For years, I’ve used a photo here on this blog and on my social media sites I took myself. It worked fine, since it was a pretty decent picture and really did look like me. However, it was time to update the photo and get a professional involved.
So I recently hired a friend whose photography I admire to take author photos of me. Before going for my shoot, I consulted online articles and asked fellow authors for advice. Here are some helpful tips I received:
Choose a good time and place — both for the look you want and for making sure you’re comfortable for the shoot. If you’re taking an outdoor photo, the best lighting is usually at sunrise and sunset.
Wear make-up a little darker and heavier than normal, but not too heavy since you want to look like you. Even if you don’t wear make-up (girl or guy), you may still want some powder to take off the shine.
Bring more than one outfit. Certain colors may clash with the background, and you don’t always know what will look best ahead of time.
Wear solid, darker colors, long sleeves. Avoid black with a black background, but otherwise a darker color keeps the subject from looking washed out. Stay away from busy patterns and heavy jewelry. Keep it simple.
Find ways to relax — whether by sipping some wine, listening to music, chatting with the photographer, etc.
Be clear about what you want. Communicate expectations so that you and your photographer are on the same page about the look you’re going for.
Make sure the photographer takes enough photos, so you have plenty to choose from.
Don’t freeze up during the photo session. Instead, shift your pose a little here and there, trying to get the best and most natural pose you can.

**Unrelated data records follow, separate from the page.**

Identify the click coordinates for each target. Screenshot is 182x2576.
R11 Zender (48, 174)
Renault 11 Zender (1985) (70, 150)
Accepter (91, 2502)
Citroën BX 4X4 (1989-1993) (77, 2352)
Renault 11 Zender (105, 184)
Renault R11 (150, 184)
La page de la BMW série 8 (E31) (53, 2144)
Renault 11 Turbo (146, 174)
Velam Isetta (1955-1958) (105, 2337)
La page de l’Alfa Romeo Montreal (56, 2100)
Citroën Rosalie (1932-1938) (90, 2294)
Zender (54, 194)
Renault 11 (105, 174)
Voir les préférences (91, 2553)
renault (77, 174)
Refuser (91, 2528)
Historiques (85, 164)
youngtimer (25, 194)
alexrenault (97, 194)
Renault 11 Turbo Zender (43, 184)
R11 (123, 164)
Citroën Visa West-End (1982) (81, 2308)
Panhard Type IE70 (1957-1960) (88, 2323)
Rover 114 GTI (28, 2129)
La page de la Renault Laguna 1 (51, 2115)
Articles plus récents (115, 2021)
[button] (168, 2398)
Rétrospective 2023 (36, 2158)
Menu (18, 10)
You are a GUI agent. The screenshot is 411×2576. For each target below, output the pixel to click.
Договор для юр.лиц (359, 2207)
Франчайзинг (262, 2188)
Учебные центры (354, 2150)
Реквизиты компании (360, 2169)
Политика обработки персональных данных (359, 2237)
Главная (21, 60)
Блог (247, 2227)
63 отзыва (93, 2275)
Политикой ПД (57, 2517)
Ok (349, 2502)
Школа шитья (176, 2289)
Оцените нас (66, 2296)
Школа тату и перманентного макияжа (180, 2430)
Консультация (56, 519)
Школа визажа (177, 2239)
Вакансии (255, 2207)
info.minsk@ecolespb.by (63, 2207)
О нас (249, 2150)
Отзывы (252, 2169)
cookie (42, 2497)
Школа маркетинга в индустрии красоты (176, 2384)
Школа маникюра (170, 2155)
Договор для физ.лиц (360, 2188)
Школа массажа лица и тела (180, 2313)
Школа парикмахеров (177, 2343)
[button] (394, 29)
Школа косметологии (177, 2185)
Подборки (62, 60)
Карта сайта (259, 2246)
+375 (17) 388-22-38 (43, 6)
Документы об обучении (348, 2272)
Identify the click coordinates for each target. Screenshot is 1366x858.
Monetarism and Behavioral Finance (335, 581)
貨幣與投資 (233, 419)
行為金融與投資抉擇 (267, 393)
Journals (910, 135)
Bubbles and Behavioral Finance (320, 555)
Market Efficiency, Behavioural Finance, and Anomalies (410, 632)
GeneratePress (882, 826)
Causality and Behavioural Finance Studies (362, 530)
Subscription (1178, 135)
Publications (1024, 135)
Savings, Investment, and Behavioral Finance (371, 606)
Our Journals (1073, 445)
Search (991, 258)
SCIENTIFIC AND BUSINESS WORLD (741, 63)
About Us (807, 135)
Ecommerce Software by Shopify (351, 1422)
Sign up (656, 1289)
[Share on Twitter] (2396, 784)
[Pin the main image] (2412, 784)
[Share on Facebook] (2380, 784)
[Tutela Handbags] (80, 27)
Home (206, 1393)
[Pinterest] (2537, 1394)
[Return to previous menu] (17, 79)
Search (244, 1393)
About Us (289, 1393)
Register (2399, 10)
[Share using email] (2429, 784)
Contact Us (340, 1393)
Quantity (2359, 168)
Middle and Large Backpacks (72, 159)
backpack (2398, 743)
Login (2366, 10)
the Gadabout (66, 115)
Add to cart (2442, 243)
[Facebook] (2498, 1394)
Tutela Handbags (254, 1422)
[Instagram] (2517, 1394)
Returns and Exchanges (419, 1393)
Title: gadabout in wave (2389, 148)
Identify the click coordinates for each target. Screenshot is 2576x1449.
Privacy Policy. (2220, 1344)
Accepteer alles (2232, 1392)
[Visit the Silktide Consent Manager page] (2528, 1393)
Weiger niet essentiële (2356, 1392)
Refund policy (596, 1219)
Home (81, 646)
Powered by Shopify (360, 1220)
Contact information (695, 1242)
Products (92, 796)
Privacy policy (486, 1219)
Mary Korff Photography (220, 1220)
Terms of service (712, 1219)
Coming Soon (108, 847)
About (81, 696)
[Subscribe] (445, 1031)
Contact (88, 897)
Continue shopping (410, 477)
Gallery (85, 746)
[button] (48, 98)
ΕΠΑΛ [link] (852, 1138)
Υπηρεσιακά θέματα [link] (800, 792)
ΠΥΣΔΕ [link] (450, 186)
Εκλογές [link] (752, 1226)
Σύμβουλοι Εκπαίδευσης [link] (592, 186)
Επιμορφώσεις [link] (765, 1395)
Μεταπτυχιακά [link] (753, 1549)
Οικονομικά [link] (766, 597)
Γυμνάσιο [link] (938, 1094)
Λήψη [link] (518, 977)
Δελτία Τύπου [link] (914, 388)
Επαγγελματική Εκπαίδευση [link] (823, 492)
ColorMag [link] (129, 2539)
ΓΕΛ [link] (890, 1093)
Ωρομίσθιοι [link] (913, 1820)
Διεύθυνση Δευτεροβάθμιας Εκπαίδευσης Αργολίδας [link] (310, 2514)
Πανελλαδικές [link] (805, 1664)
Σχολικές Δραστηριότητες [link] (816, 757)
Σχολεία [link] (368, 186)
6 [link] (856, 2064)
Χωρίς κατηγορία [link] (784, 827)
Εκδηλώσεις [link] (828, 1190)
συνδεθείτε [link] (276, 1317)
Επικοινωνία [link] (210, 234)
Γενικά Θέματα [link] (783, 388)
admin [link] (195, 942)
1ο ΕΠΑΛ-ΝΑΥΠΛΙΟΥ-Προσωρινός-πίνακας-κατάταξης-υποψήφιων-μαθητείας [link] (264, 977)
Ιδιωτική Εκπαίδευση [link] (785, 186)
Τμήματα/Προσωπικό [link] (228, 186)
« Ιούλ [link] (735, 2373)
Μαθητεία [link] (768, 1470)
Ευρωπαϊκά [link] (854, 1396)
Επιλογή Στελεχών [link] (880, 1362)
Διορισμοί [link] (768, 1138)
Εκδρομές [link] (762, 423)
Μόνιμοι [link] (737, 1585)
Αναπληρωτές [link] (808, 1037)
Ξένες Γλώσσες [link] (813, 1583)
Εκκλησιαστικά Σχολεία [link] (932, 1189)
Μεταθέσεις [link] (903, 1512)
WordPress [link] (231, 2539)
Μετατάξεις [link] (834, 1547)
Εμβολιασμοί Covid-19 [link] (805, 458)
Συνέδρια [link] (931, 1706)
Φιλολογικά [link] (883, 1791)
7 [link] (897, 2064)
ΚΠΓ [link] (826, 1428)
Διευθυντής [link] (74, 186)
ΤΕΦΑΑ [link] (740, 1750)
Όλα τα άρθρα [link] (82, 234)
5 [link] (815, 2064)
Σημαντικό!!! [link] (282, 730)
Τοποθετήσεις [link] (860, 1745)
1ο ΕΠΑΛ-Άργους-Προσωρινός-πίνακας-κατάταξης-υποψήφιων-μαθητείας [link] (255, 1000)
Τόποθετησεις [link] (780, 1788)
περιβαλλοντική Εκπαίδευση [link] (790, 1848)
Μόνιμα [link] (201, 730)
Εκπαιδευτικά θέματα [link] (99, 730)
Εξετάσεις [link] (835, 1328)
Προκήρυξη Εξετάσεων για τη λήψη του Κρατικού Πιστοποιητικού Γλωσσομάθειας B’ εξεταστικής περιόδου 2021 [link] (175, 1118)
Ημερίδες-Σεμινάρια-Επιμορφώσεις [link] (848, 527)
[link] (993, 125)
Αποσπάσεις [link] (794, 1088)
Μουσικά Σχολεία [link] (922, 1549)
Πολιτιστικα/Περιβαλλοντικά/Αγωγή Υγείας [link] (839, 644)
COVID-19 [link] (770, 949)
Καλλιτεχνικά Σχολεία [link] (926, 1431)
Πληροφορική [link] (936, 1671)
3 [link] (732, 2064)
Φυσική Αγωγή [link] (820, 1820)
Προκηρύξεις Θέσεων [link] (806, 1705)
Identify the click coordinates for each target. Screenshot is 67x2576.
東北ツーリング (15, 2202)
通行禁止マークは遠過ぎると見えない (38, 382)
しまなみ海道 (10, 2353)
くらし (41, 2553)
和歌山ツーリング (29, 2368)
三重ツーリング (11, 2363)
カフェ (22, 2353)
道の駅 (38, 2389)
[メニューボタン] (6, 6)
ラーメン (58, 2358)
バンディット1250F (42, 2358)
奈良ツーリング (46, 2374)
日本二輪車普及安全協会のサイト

Consult others if you need help choosing which photo to use. When you receive your final pictures, ask someone who knows you well which pose does you justice. You want a photo that represents what you truly look like, while also putting your best foot forward.
By the way, August McLaughlin, author and former model, has an excellent article on Mastering Your Author Headshot with more suggestions.
Armed with great tips, I headed to my photo shoot last week.
I’d requested an outdoor photo, both full body and head shots, and wardrobe changes. My photographer friend and I met at a local park around sunset. I wore jeans and boots and brought four long-sleeved shirts, so switching clothes was easy. My make-up was a little heavier than usual, but only enough to make my facial features stand out. The photographer took several photos with each outfit and in different locations with different poses. It was a relaxing experience, and I’m very happy with the results.
And since it seems wrong after all that not to share a few photos from my shoot . . .
My photographer did an amazing job!!!
This is IT — the final check-in for this round of A Round of Words in 80 Days, the writing challenge that knows you have a life. Participants choose their own goals and report weekly or twice weekly on their progress. Here are my round’s goals and how I did for the round:
1. Read 12 books. Read 15 books, the last one being Solstice by P.J. Hoover.
2. Complete two drafts of short stories. I drafted two young adult paranormal stories and worked on some others. My plan is to begin publishing shorts during the next round.
3. Take care of ROW80 sponsor responsibilities. I missed a week in my sponsor responsibilities but checked in every other week. Loved hearing about all the fabulous progress from my writing peeps!
4. Edit at least once through
Good & Guilty, young adult mystery Sharing Hunter, young adult contemporary. I went through Good & Guilty and made a bunch of notes, so it sort of went through an editing process. I did not, however, complete all those changes before getting drawn over to Sharing Hunter. I worked on Sharing Hunter some as well, but didn’t complete a full edit there either. All in all, I felt frustrated that my short story goal and this editing goal didn’t mesh as well as expected. This will be a primary goal in the next round.
Some progress, but not fully met.
Have you ever had your photo taken professionally? What tips would you give for making sure you get a good shot? And how was your week?